• Dataset entries
______________________________
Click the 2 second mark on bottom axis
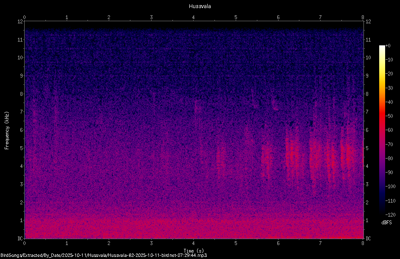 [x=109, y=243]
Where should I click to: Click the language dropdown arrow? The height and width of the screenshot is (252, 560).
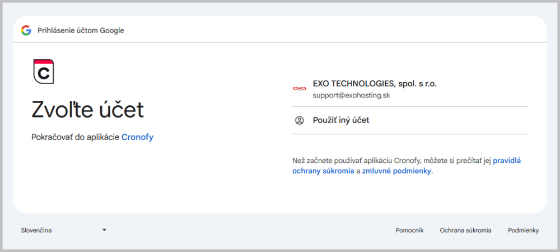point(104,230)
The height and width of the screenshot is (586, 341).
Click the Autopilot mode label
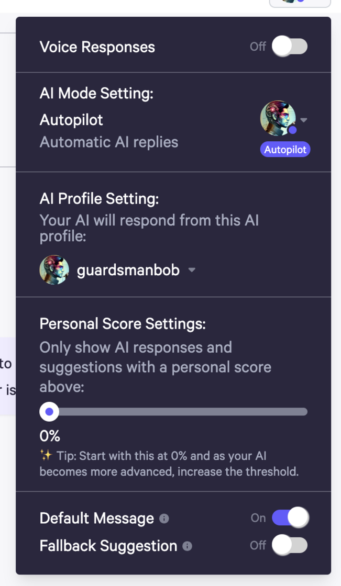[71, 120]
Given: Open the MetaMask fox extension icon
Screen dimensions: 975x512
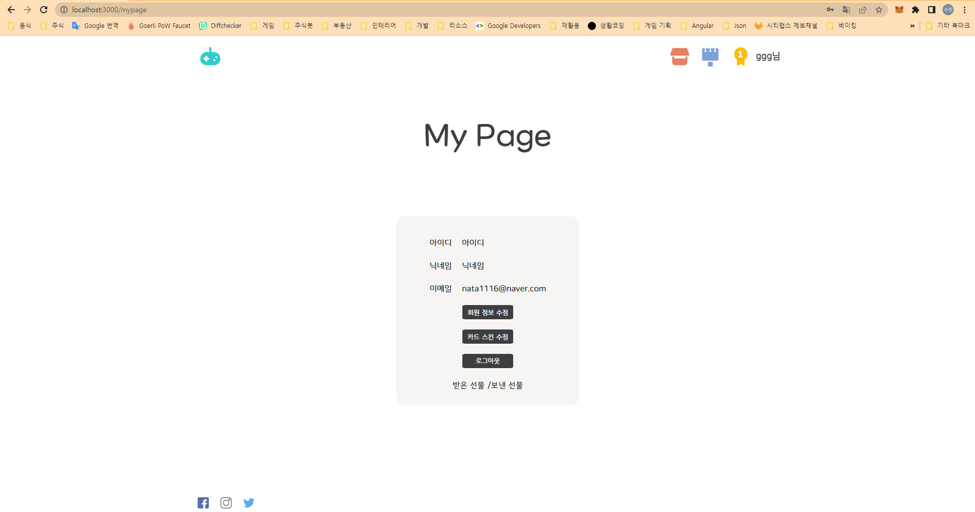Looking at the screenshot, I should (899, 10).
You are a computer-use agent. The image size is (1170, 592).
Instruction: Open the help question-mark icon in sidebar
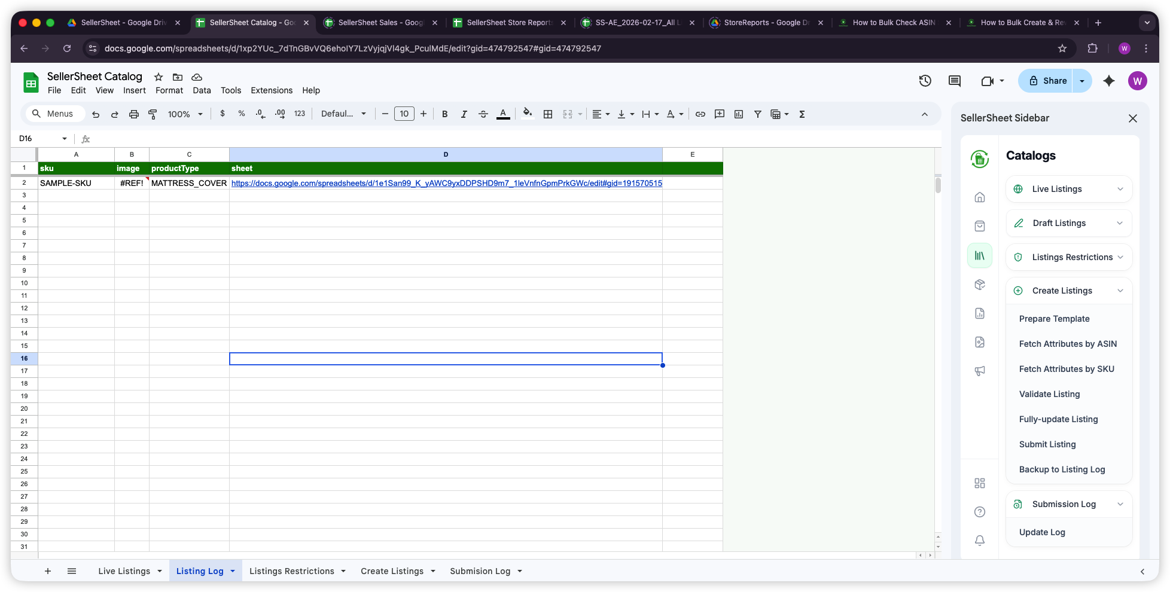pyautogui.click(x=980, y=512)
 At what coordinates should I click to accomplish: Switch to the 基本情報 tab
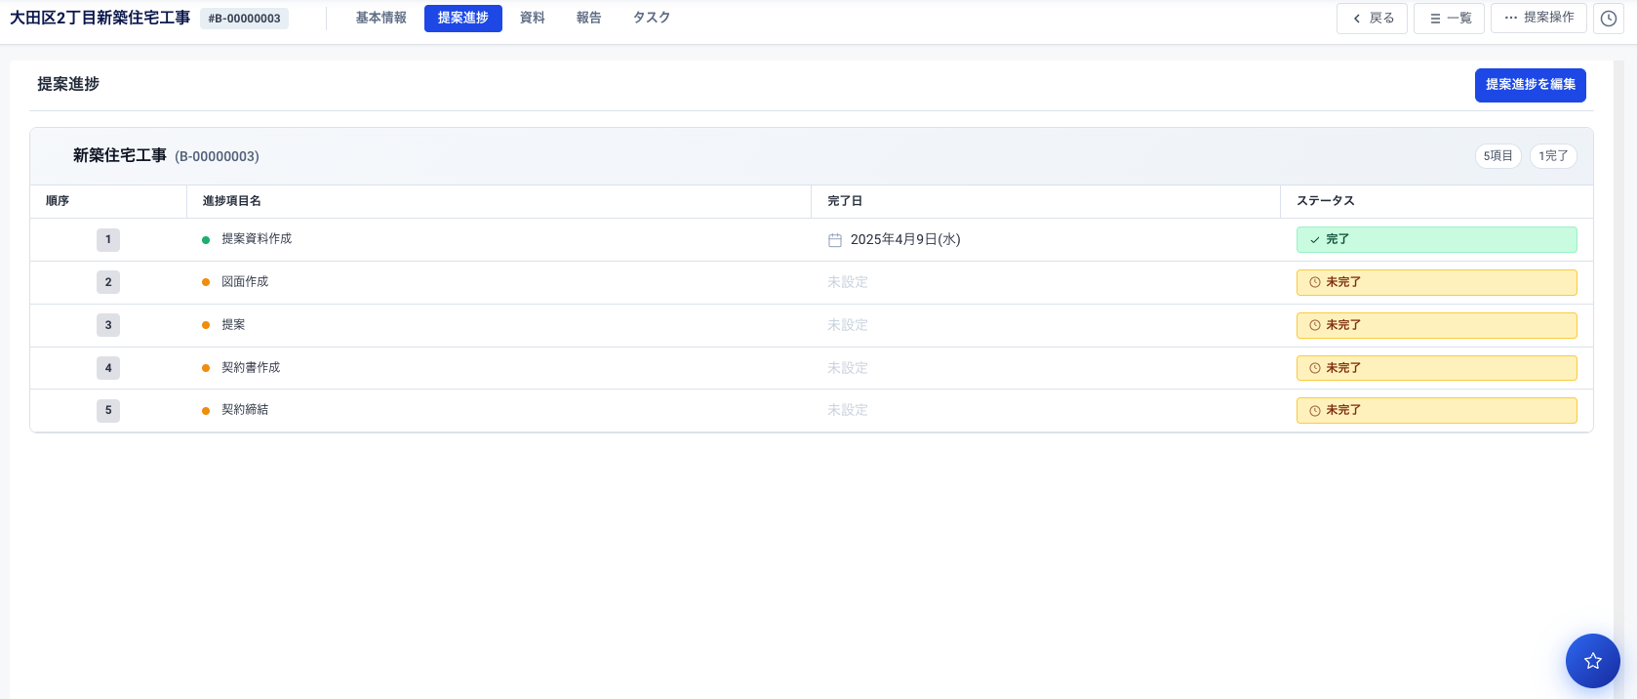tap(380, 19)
______________________________
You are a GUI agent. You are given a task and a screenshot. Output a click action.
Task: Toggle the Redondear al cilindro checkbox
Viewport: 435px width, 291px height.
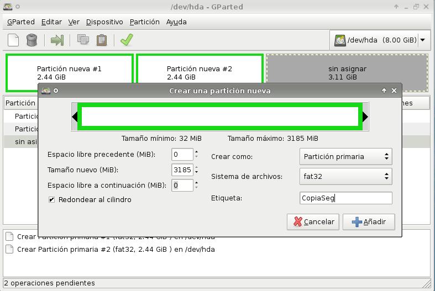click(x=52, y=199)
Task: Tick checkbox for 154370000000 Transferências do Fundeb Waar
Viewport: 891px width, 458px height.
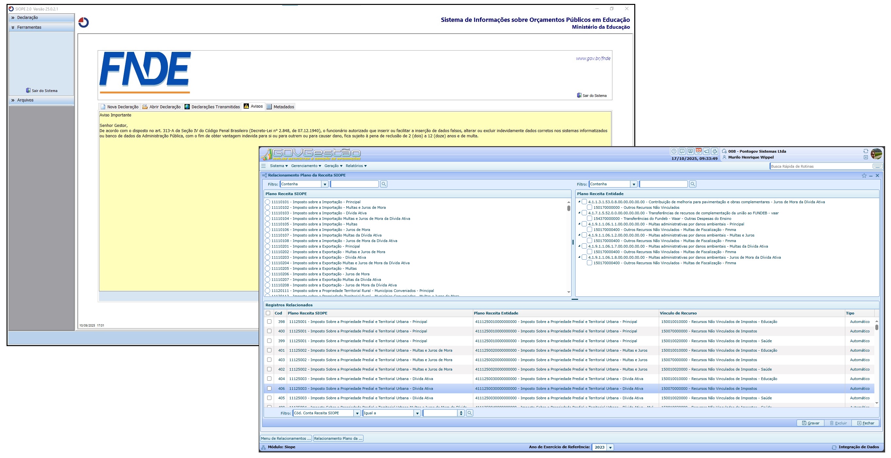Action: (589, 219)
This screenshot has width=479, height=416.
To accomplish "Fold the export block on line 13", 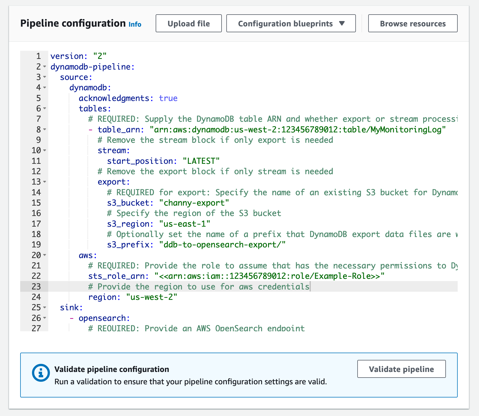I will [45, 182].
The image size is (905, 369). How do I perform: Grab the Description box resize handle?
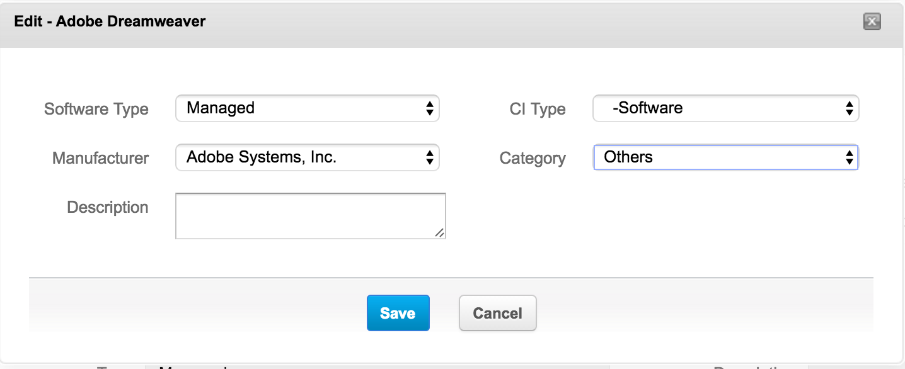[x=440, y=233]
______________________________
Retype the rows from the line that contains "Given: Open the MetaMask fox extension icon" through the line that contains "tap(380, 19)", omitting the pictures.

• Worked solution
Given: Open the MetaMask fox extension icon
Screen dimensions: 975x512
Looking at the screenshot, I should (899, 10).
You are a computer-use agent. The image size is (1170, 592).
Instruction: Open the help question-mark icon in sidebar
pyautogui.click(x=980, y=512)
 At what coordinates should I click to accomplish: Switch to the 基本情報 tab
tap(380, 19)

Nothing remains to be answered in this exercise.